I’ve been reading a fascinating book the last few days. It is a reissue of a book first published in 1947 entitled Company Commander. It was written by a young army captain about his wartime experiences in Europe, a 21 year old replacement captain who suddenly found himself responsible for a rifle company, some 180 men, a company that had been in combat for months, had taken severe casualties, and had been reduced to but fifty men in action just a few days before Charles MacDonald took over as their commander. The book is an account of the rest of the war as it was fought by the two rifle companies that MacDonald commanded. He gave up command of his first company when wounded in action and when returned to service was given another company. MacDonald won the silver star and the purple heart and his book, written while the memory of combat was still fresh in his mind, became something of a classic, a firsthand account of the life of combat soldiers written by a highly intelligent, interested, and eloquent combat soldier.

Books of this type always leave a singular impression. Here were men who had very little in common. They came from different parts of the country, some were college graduates and others hadn’t finished high school, they were Jews and Gentiles, some were religious others were profane. What is more, there was a constant turnover as casualties were replaced. But in the crucible of war they found a brotherhood, a fellowship if, a kind of κοινωνία, if you will. And why? Because of a shared unique experience and because of participation in what was desperately important to all of them. MacDonald reflects from time to time on the affection he had for his men – some he knew much better than others – the pride he felt in them, the concern he had for them, the hope that each one would survive the war. He says that he would see them standing together and tears would well up in his eyes. These were not people he would otherwise have been acquainted with or had anything to do with.

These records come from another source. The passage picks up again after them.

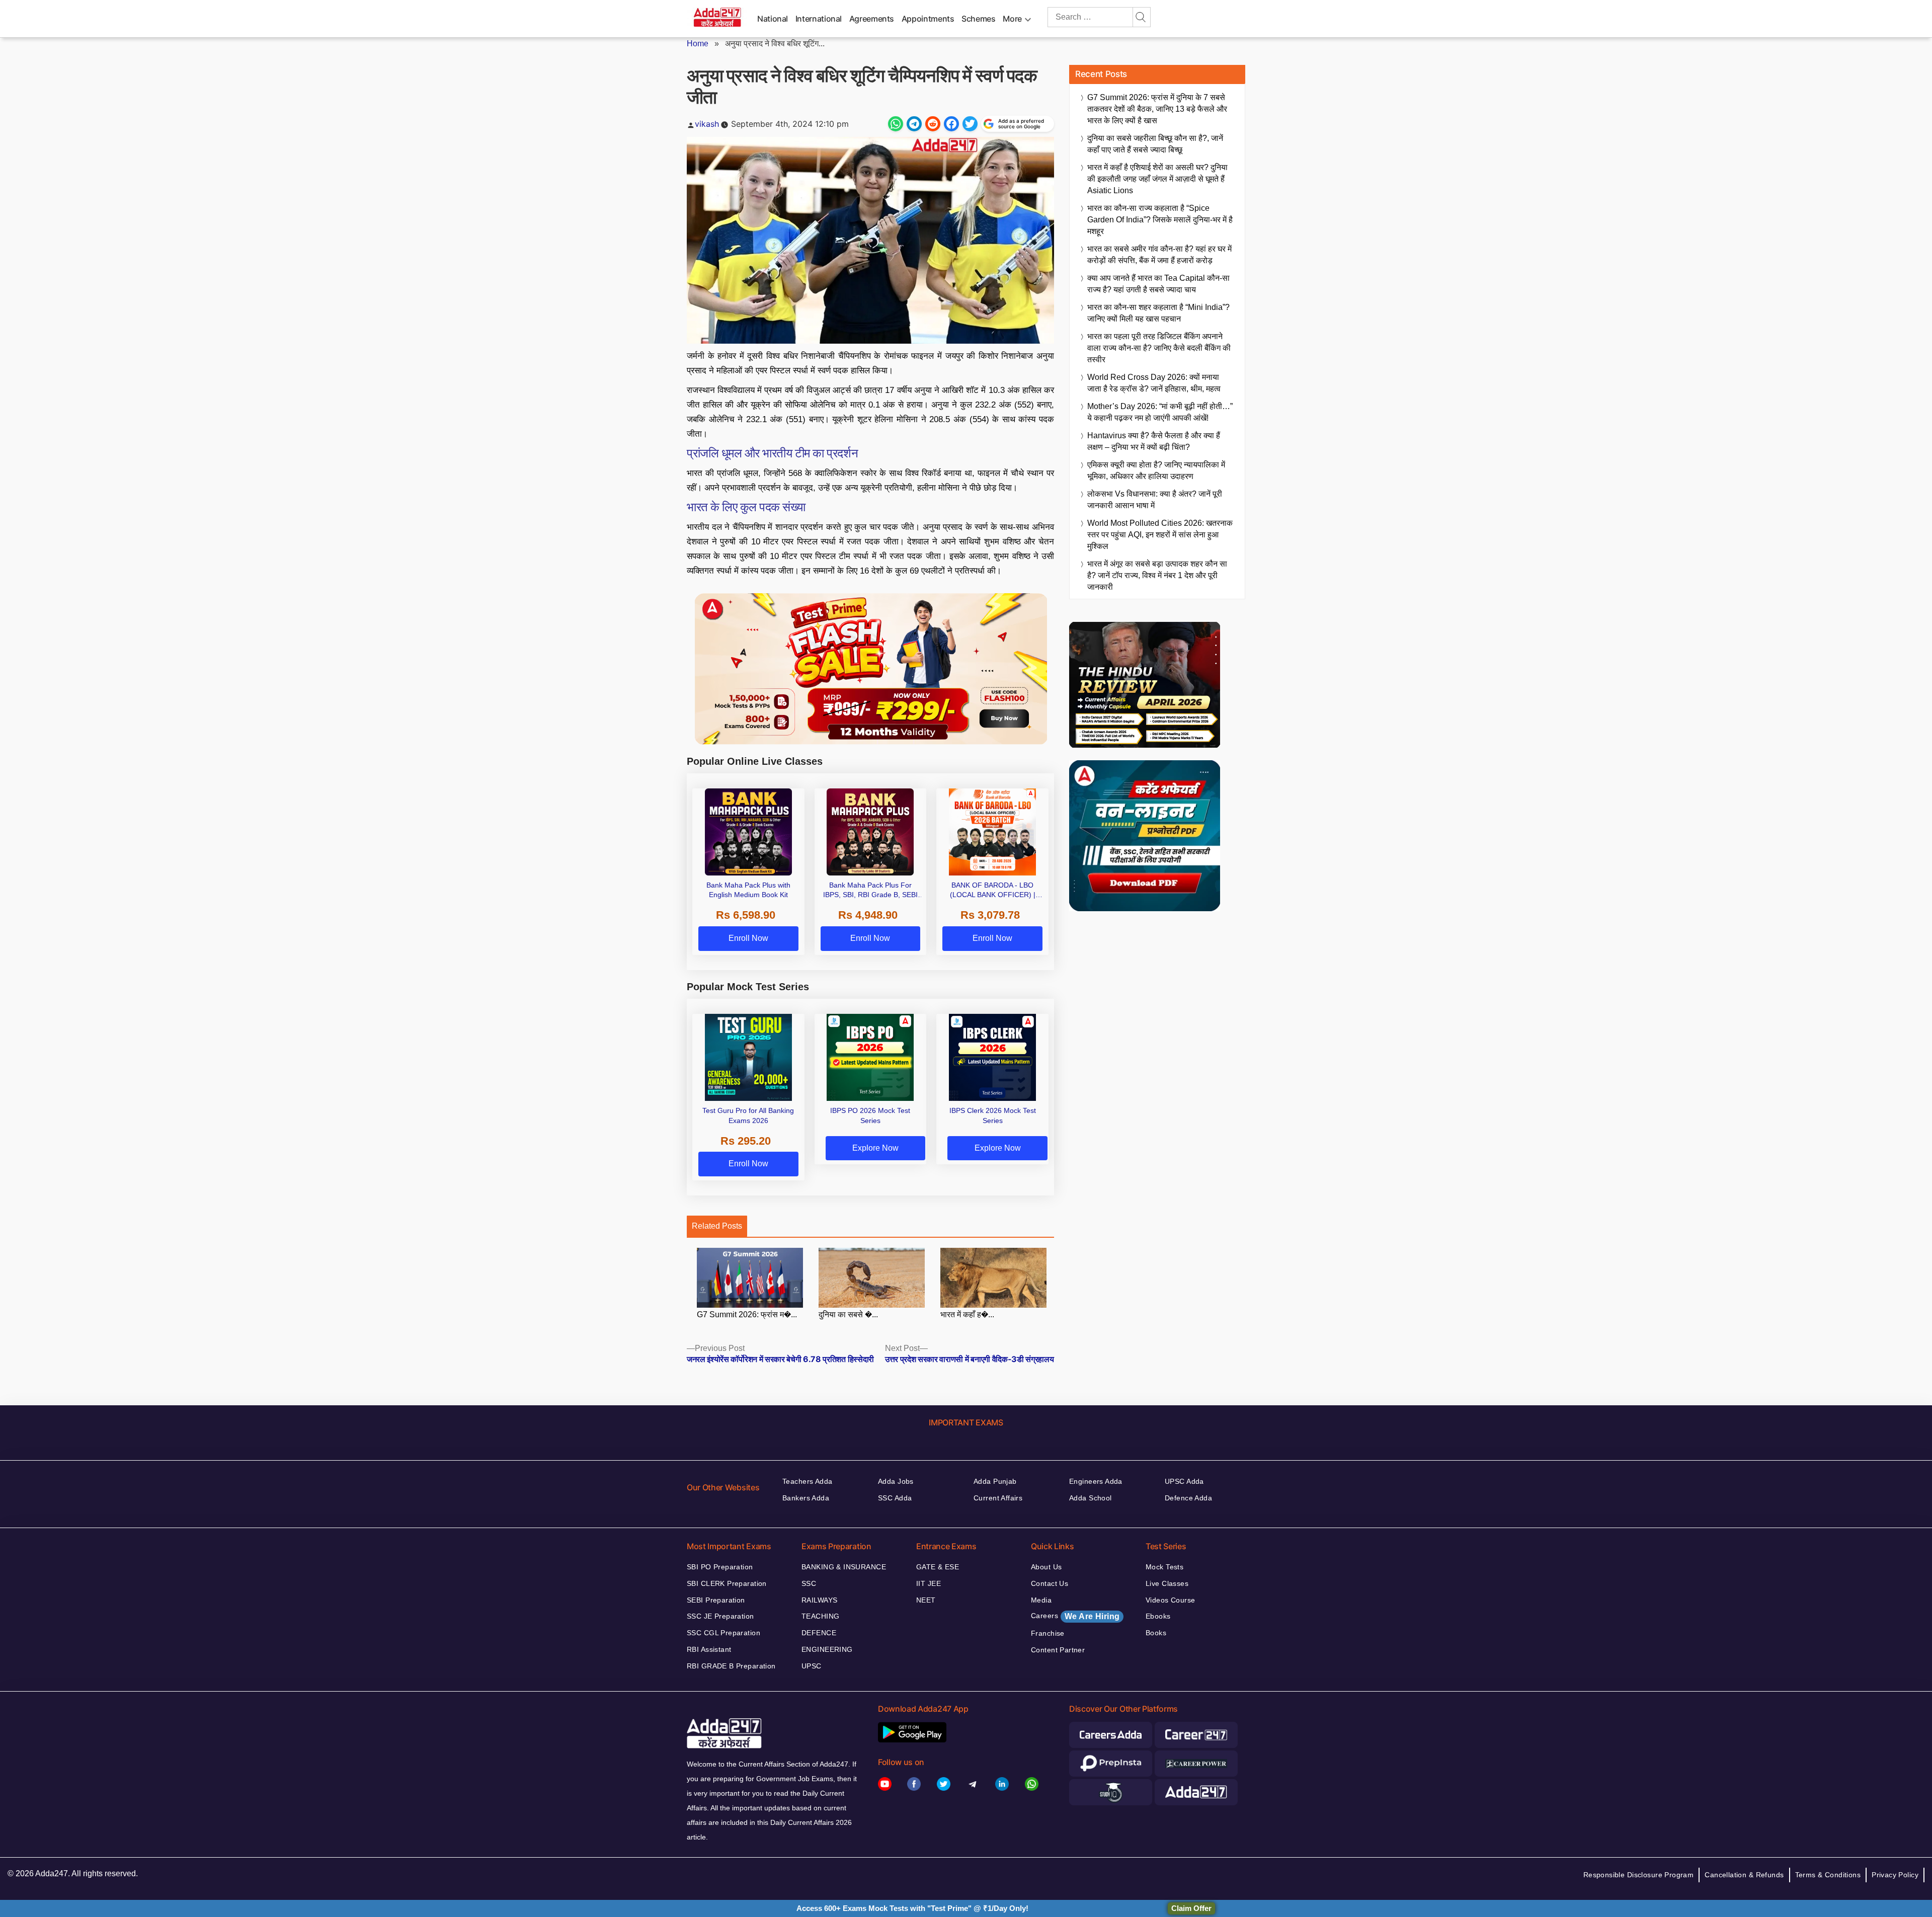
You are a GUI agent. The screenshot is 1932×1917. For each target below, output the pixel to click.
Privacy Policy (1895, 1875)
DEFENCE (818, 1633)
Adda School (1090, 1498)
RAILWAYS (819, 1600)
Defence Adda (1188, 1498)
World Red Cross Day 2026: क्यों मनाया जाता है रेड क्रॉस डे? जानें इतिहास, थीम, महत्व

Indeed, there is enough in the narrative to indicate that he very likely would not have liked many of them had they become acquainted in peacetime. But, as it was, just the sight of them brought tears to his eyes and his concern for them led him to pray for them many times. I know nothing of MacDonald’s faith or whether those were prayers that God would hear, but you see the point. That kind of affection, that way in which people come to be in your heart, that sense of loyalty to others and concern for them: that all comes from a shared experience and a mutual participation in great things.

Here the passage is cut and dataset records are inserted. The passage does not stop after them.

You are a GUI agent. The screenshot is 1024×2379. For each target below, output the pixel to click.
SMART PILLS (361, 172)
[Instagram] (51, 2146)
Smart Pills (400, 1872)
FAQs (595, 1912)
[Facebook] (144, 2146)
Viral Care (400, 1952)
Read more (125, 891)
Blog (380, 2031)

The experience of war is a powerful thing to share. The gospel and the advance of the kingdom of God in the world is a still greater and more powerful thing – a more pure and holy thing – and, above all an eternal thing. And a shared experience and a mutual participation in the gospel and grace of God – such as Paul describes here – produces the experience of the only perfect love in this world: Christ’s love coursing through human hearts.

You should aspire to that, I should. To that and nothing less. And Paul has told us how to build that love and the experience of that love between us. To share with others God’s grace and to participate with others in the gospel’s work. It is in that way that the channel is opened wider through which Christ’s love flows through a Christian’s heart to others. There should be, there must be others prominently a part of your life – others with whom you are sharing the grace of God and with whom you are participating in the work of the kingdom. Make sure there are such and enlarge the number as fast as you can!